***** GIVEN PASSAGE

- Falkender on Talking Personally, 1984

Political Secretary to the Prime Minister of the United Kingdom
- In office 4 March 1974 – 5 April 1976
- Prime Minister: Harold Wilson
- Preceded by: Douglas Hurd
- Succeeded by: Tom McNally
- In office 16 October 1964 – 19 June 1970
- Prime Minister: Harold Wilson
- Preceded by: Office established
- Succeeded by: Douglas Hurd

Member of the House of Lords
- Lord Temporal
- Life peerage 11 July 1974 – 6 February 2019

Personal details
- Born: Marcia Field 10 March 1932 Long Buckby, Northamptonshire, England
- Died: 6 February 2019 (aged 86) Southam, Warwickshire, England
- Party: Labour
- Spouse: George Edmund Charles Williams ​ ​(m. 1955; div. 1961)​
- Children: 2 (by Walter Terry)
- Education: Northampton High School, England Queen Mary University of London

= Marcia Williams =

British civil servant and peer (1932–2019)

Marcia Matilda Williams, Baroness Falkender, CBE (née Field; 10 March 1932 – 6 February 2019), also known as Marcia Falkender, was known as the private secretary for, and then the political secretary and head of political office to, UK Labour prime minister Harold Wilson.

==Background and early career==
Born Marcia Field in her parents' town of Long Buckby, there is an unconfirmed rumour that her mother was an illegitimate daughter of King Edward VII. Lady Falkender was educated at the independent selective Northampton High School and read for a BA in history at Queen Mary College, University of London. After graduating she became secretary to the general secretary of the Labour Party in 1955.

==In the service of Harold Wilson==
In 1956, Marcia Williams, as she was then known, became private secretary to Harold Wilson, Member of Parliament for Huyton, a position she retained until 1964, when she rose to be his political secretary and head of the political office in his position as leader of the Labour Party and as prime minister from 1964 until 1970 and again from 1974 to 1976. Falkender said that she first met Wilson when he offered her a lift when she was standing at a bus stop. Wilson's press secretary Joe Haines said that the pair first met at a dinner with the Soviet premier, Nikita Khrushchev, at which Khrushchev and Labour MP George Brown had a drunken argument, which Williams took down in shorthand. Wilson reportedly drove her home after dinner. In 1970 she was appointed a Commander of the Order of the British Empire (CBE).

**********
***** DATA ENTRIES

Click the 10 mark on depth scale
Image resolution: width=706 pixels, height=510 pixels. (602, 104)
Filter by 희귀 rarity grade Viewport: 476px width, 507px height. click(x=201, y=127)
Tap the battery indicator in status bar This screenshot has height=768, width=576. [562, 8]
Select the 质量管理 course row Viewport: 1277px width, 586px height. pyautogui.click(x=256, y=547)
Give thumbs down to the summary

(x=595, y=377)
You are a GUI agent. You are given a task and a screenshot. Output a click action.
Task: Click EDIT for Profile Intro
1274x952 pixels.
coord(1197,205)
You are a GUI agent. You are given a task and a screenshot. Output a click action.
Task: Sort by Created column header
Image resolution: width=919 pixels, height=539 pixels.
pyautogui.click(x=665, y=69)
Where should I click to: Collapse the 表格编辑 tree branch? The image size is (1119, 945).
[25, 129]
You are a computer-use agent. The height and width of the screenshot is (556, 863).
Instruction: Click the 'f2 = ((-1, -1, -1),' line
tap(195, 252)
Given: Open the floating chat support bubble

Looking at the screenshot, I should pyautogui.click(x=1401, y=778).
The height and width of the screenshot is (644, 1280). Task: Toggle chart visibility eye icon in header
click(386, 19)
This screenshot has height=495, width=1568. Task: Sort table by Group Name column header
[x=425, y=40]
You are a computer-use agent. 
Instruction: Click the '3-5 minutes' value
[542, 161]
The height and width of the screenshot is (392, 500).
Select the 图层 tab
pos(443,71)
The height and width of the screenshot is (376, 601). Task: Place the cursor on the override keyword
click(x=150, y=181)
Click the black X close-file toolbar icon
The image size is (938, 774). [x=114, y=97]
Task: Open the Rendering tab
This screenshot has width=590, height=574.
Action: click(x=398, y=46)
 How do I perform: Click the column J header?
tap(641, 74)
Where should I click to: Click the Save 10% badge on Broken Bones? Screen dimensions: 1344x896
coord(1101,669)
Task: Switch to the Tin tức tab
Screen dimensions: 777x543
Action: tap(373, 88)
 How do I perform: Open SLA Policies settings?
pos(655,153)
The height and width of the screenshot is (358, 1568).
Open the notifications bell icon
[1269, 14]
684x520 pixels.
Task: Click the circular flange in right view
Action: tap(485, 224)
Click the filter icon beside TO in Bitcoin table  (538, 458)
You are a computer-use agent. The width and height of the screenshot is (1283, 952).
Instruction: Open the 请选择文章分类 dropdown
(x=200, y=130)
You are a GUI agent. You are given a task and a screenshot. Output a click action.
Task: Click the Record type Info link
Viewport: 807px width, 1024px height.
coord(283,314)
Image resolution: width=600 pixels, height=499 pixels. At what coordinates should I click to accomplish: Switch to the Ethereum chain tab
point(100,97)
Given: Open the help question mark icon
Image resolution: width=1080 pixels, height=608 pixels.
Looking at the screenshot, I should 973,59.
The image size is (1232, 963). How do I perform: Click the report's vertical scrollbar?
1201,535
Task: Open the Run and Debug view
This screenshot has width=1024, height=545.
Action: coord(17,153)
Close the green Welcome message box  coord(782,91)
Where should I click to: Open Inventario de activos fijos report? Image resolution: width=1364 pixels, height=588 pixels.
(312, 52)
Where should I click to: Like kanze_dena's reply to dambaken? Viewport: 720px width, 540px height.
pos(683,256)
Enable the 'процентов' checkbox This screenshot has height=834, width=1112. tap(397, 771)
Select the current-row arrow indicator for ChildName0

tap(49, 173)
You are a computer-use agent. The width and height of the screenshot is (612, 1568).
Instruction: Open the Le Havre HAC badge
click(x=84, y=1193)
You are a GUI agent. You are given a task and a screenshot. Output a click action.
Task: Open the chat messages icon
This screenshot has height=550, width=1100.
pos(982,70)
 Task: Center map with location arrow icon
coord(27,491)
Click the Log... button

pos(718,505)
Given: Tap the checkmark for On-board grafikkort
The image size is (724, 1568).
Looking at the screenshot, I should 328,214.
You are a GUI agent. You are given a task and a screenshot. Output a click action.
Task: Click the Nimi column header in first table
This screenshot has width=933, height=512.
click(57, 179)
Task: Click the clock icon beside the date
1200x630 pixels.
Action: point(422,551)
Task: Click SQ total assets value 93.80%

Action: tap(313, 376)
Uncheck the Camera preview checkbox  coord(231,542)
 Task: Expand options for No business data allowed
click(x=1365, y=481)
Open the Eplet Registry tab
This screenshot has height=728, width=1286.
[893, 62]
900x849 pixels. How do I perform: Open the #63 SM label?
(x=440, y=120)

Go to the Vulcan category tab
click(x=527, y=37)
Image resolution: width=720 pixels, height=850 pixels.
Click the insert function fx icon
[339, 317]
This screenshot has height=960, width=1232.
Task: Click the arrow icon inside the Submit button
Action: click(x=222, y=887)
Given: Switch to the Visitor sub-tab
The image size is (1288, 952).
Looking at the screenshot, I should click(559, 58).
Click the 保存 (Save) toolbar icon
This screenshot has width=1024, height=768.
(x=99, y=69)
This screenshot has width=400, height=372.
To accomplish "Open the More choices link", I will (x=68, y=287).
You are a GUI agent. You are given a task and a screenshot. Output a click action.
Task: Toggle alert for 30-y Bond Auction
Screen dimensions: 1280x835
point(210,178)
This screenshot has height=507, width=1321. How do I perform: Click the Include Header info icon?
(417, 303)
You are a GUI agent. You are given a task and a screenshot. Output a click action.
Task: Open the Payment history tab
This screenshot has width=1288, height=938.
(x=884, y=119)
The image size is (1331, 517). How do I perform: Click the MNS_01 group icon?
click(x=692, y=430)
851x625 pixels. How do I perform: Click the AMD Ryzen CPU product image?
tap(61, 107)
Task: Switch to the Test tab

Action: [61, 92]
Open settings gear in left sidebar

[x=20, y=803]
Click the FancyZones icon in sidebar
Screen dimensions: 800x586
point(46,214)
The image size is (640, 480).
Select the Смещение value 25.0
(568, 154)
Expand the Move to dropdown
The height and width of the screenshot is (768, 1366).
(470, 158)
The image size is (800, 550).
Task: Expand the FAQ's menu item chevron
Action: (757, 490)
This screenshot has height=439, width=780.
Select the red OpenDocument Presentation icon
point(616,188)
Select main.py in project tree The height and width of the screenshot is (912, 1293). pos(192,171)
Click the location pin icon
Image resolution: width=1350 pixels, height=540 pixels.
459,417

**********

* STATED PROBLEM A *
In the Marcia Williams article, reproduce word for word the passage starting at "Personal details" and ending at "and peer (1932–2019)".
* STATED PROBLEM B *
Answer these questions using the Marcia Williams article:
(i) What subject did she read for her BA, and at which college?
(ii) Harold Wilson was the Member of Parliament for which constituency when she became his private secretary in 1956?
(iii) Who succeeded her as Political Secretary to the Prime Minister after her term ended on 5 April 1976?
The records are not needed for any of this work.

* FULL SOLUTION A *
Personal details
- Born: Marcia Field 10 March 1932 Long Buckby, Northamptonshire, England
- Died: 6 February 2019 (aged 86) Southam, Warwickshire, England
- Party: Labour
- Spouse: George Edmund Charles Williams ​ ​(m. 1955; div. 1961)​
- Children: 2 (by Walter Terry)
- Education: Northampton High School, England Queen Mary University of London

= Marcia Williams =

British civil servant and peer (1932–2019)

* FULL SOLUTION B *
(i) History, at Queen Mary College, University of London.
(ii) Huyton.
(iii) Tom McNally.